PLEASE do not assume that *I* or anyone else in this forum would have anything whatsoever to do with hitting a child.

And then please read the rules of this board because there is no advocating of physical punishment permitted.

I don't think the PP was advocating physical punishment AT ALL. I think the PP was attempting to explain the phenomenon.


----------



## nextcommercial (Nov 8, 2005)

WOW. I didn't actually believe those things existed.

It's a good thing that has a cushioned rubber handle though. Wouldn't want to make my hand sore or anything.


----------



## nextcommercial (Nov 8, 2005)

Quote:


Originally Posted by *LoveBeads* 
PLEASE do not assume that *I* or anyone else in this forum would have anything whatsoever to do with hitting a child.

And then please read the rules of this board because there is no advocating of physical punishment permitted.

Of course she wasn't advocating it.
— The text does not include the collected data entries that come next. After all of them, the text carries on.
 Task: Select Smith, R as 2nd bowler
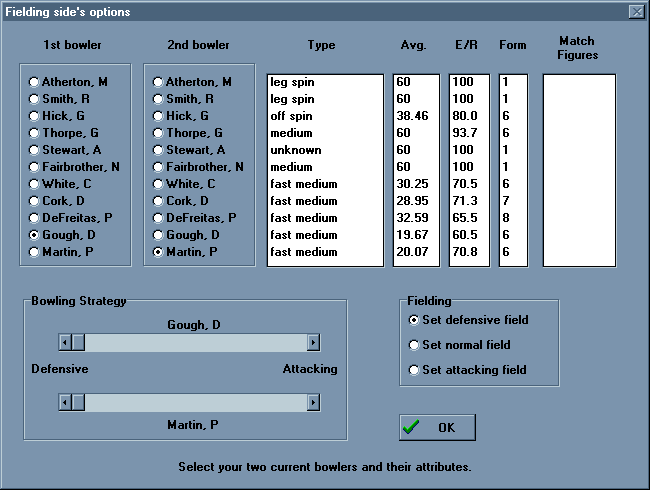158,99
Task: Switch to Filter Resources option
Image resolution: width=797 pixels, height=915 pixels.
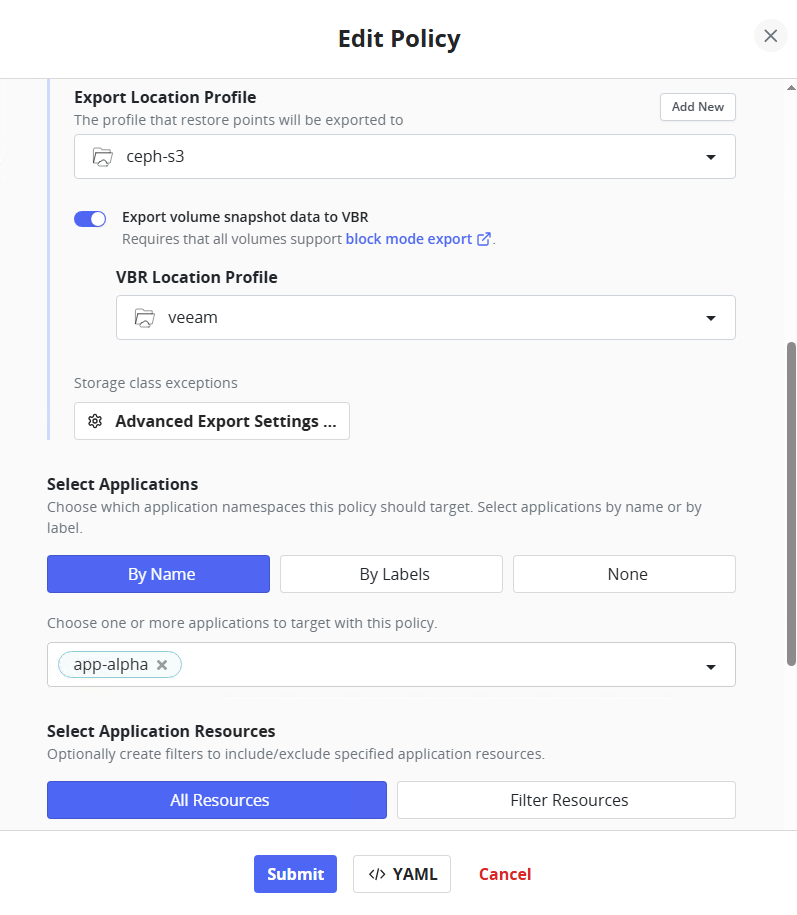Action: point(566,800)
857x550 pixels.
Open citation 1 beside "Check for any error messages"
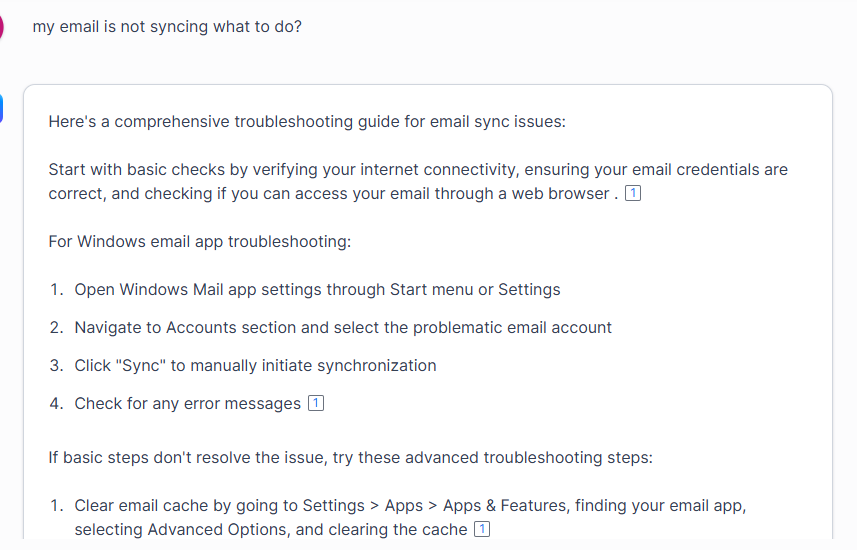[x=316, y=403]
You didn't READ the ads.


----------



## nextcommercial (Nov 8, 2005)

Quote:


Originally Posted by *skueppers* 
Well-meaning, thoughtful people who believe in physical punishment aren't at all the same as people who hit their children in anger or frustration. They often find hitting their children almost as difficult as you or I would, but do it only because they genuinely believe it's what's best for their kids.

This is true. I try to remember this. It really is somthing they feel is best for their kids. Maybe the trend will soon swing the other way.


----------



## CableGirl (Oct 18, 2006)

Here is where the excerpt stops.